When you remind them, it sounds like you get pretty strong pushback.
I appreciate pushback when it’s about the technical merits of any of these arguments. Where I think pushback is counterproductive is when pushback becomes personal or when pushback is about the intention.
There are a number of people who have voiced concern that one or more precision therapies don’t have the data. And sometimes I feel as if the argument devolves into the people who want that therapy saying, “Well, we want what’s best for patients. And you people who are saying that we don’t have data, you apparently don’t want what’s best for patients.” I think we have to recognize we all want what’s best for patients. This is an argument about the evidence. And I get personally frustrated when I see people try to pervert the argument in that way.
You’ve also criticized the high cost of drugs, and you recently argued that industry estimates of the cost of bringing a new drug to market are wildly exaggerated. What does it really cost?
I think that the cleanest estimate that I’ve seen—and I’m a little bit personally biased—is the estimate that Sham Mailankody and I put out in JAMA Internal Medicine, where we estimate that it costs something like $800 million in R&D to bring a cancer drug to market. The industry estimate is $2.6 billion. There’s a big difference there. But at the end of the day, this is one of those few things in life where you don’t have to settle for estimates. Since the industry repeatedly uses the cost of R&D as a justification for the high price—and unsustainable price—of drugs, I think it’s probably fair game for governments to ask them to show the data. Let’s just put all the data on the table and let’s see what it really costs.
One of the other things you’ve suggested is that the expert panels that advise the FDA have financial conflicts of interest. Is that compromising the quality of medicines that consumers are getting?
I just want to clarify my view here, which is that I wholeheartedly support collaboration between academic investigators and for-profit companies. The additional complexity and challenge is when you have payments made to physicians personally. I think those payments—and they’ve been shown to—do affect our perception of products. If you’re receiving a lot of money from a manufacturer, you may not view their product as impartially as you would if you were not receiving that money. That’s the concern. I think we should try to curb the financial conflicts of for-profit companies in the healthcare space.
There are some legitimate questions here about the role of financial conflicts in this space. Does it distort the impartiality around adjudicating medical practices? I fear it does.
Given the implications of the kind of critiques that you have been publishing pretty prolifically, why aren’t more people saying the same thing?

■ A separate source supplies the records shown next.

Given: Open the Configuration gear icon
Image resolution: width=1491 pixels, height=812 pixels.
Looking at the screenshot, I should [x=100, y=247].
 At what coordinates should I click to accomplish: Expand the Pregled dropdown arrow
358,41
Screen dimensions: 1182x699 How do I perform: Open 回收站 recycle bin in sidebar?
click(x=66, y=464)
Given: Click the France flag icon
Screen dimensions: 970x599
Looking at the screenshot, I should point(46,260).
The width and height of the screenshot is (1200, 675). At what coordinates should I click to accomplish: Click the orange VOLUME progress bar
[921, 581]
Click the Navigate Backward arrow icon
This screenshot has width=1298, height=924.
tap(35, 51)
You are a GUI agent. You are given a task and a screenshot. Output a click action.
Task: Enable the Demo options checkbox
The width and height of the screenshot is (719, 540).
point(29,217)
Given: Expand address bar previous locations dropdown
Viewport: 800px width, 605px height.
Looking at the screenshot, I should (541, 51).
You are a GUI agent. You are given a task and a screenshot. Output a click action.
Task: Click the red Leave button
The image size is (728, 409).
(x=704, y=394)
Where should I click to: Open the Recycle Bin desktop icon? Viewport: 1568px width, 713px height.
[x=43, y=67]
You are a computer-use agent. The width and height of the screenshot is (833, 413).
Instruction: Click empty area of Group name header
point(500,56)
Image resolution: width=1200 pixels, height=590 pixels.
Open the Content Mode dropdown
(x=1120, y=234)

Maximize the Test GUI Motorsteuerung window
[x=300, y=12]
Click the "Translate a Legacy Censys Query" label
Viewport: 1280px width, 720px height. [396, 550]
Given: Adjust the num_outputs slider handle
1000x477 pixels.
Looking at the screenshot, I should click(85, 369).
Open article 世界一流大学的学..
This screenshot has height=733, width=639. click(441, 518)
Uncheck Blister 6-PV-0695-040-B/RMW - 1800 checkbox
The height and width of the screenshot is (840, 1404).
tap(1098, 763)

I ask myself that all the time. These questions feel very obvious to me. There are a lot of people who do care. A lot of them are general internal-medicine folks. I think we see it a little less in the specialties. And I think we see it much more in the younger crop of physicians than the older crop, in the sense that people who have done this, practiced for many years in this environment and who have found their niche in the environment, they’re comfortable where they are, and they don’t really feel the urge to comment about these more problematic areas. But people who are younger, and approach this field with fresh eyes, feel as if these things are problematic.
You don’t always sound like a scold.
I’m very optimistic about science, that we will improve outcomes. I just think that we would benefit from a lot more empiricism and impartiality in the process. That’s what I feel is missing—empiricism, impartiality, and more modest rhetoric. I think those three things would go like 90% of the way.